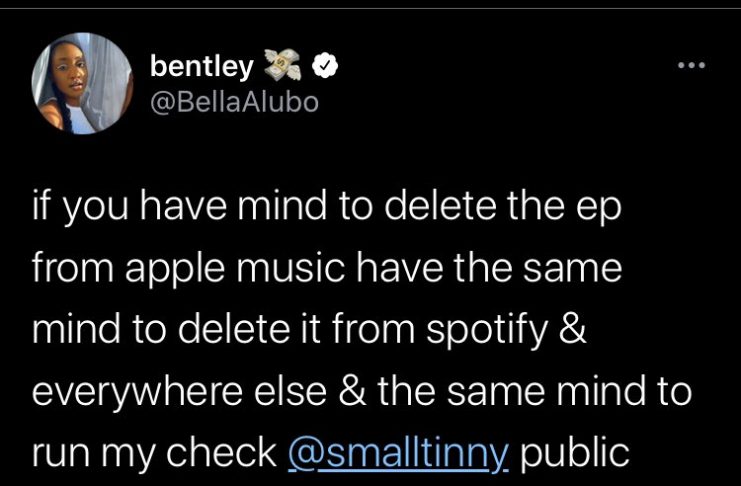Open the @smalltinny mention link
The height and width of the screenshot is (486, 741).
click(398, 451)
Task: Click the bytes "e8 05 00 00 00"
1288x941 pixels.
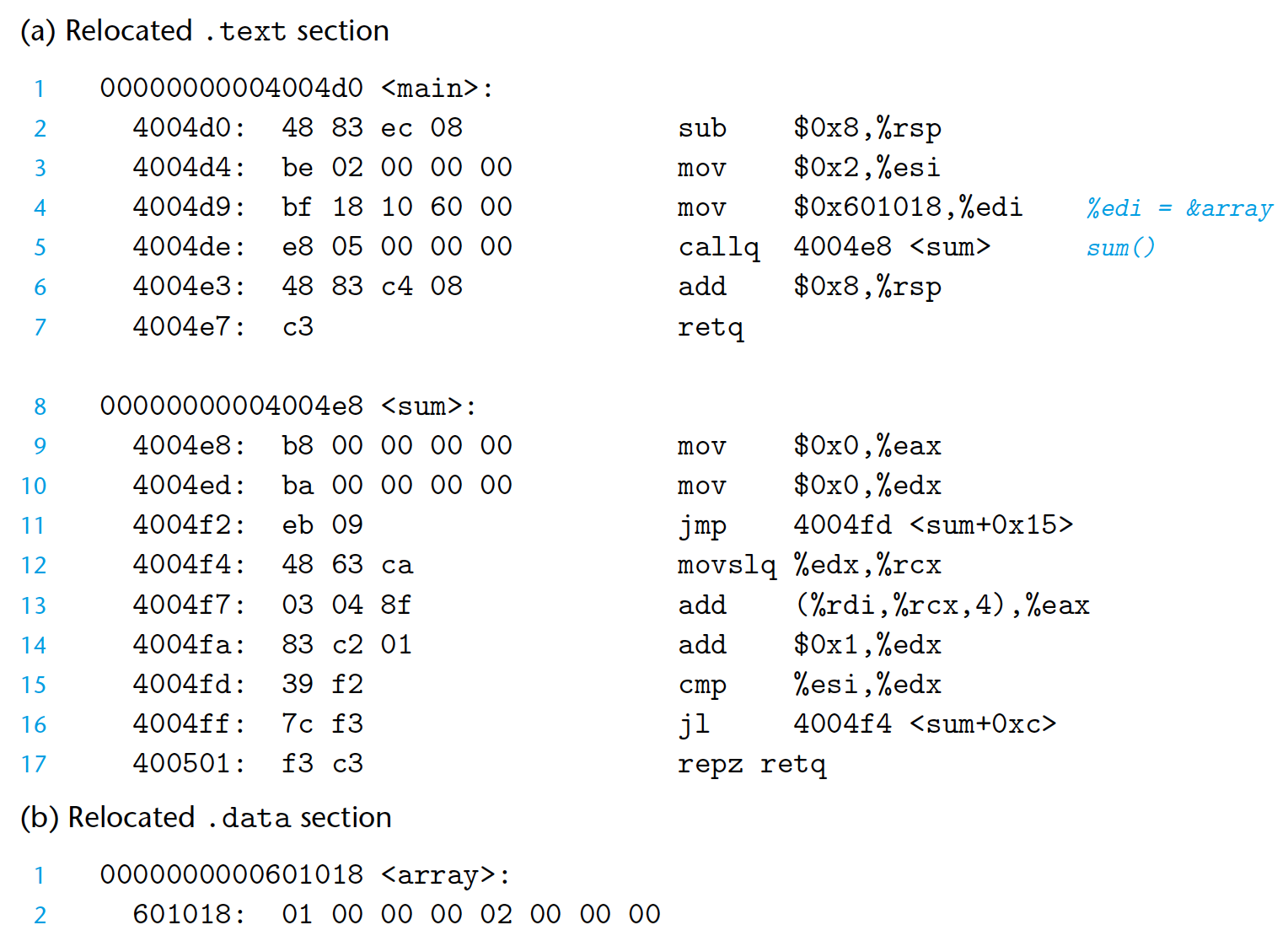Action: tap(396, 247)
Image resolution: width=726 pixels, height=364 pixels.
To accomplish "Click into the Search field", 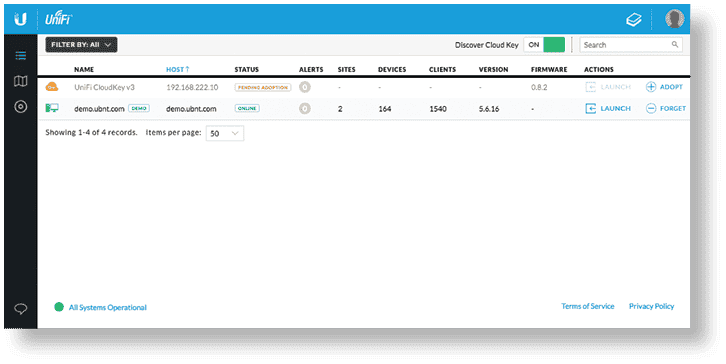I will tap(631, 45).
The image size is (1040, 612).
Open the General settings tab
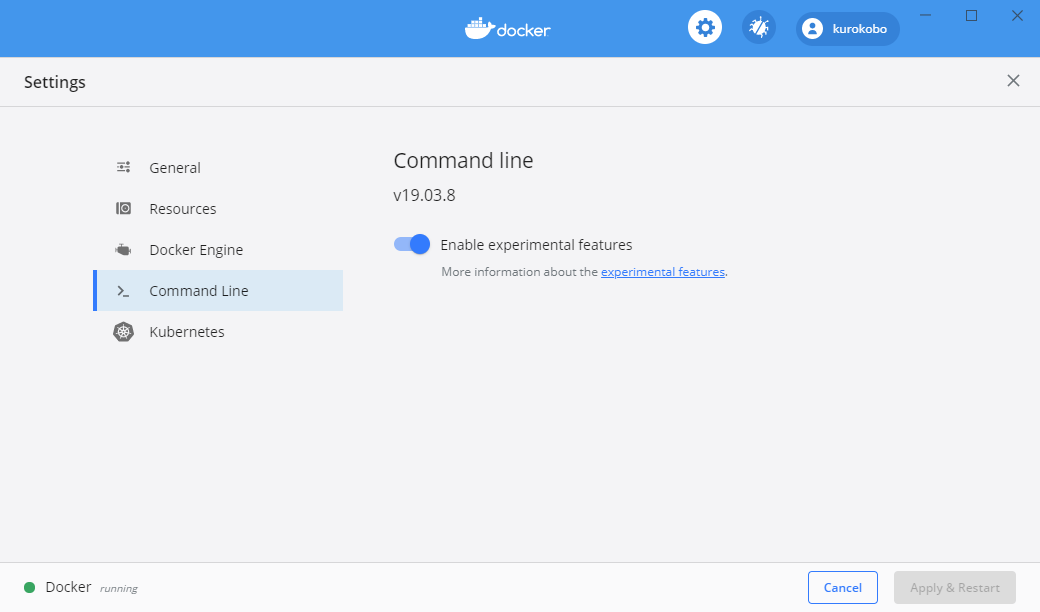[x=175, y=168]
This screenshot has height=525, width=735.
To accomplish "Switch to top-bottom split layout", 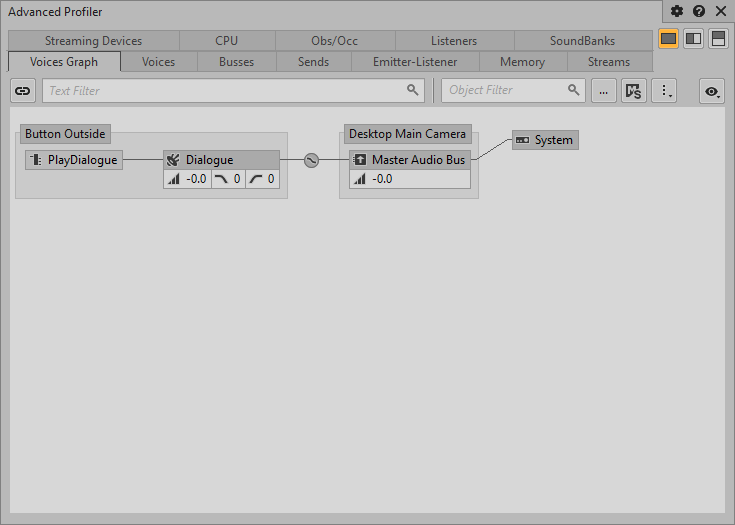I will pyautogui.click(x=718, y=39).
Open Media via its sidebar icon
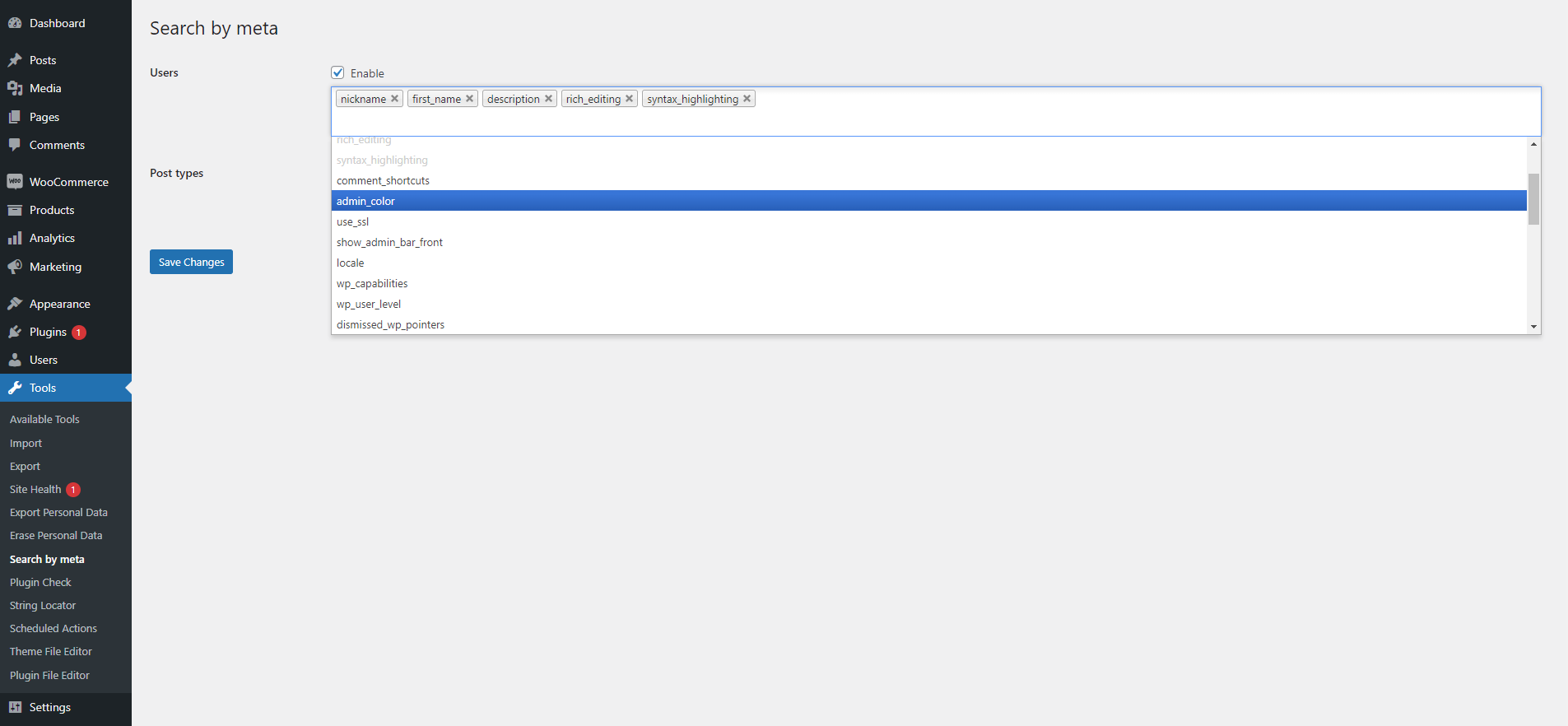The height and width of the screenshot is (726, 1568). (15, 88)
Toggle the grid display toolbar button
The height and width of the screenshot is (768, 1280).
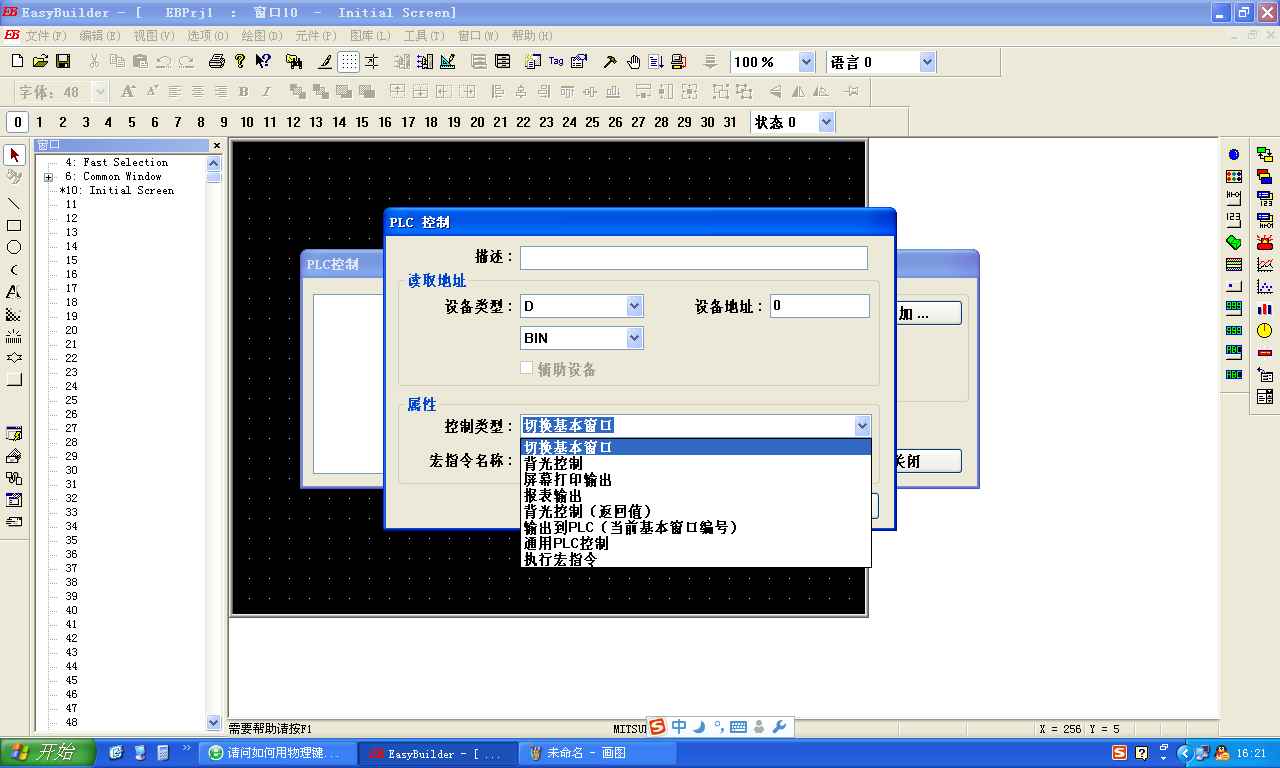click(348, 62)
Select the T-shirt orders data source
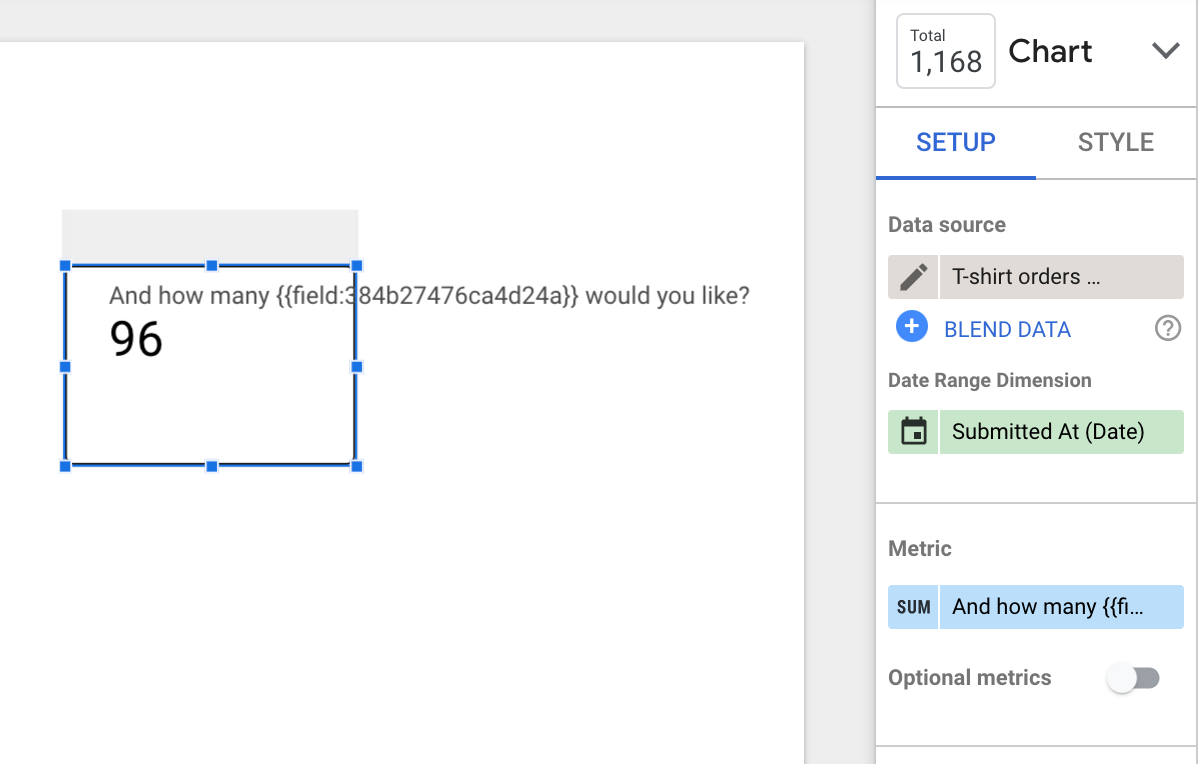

#### Exercise goal
Everything from the line containing "The height and width of the screenshot is (768, 1280)." to the last line of the listing above is to be written out exactly, except the pictures, and nothing else.

#### Response to the task
The height and width of the screenshot is (768, 1280).
click(348, 62)
Select the T-shirt orders data source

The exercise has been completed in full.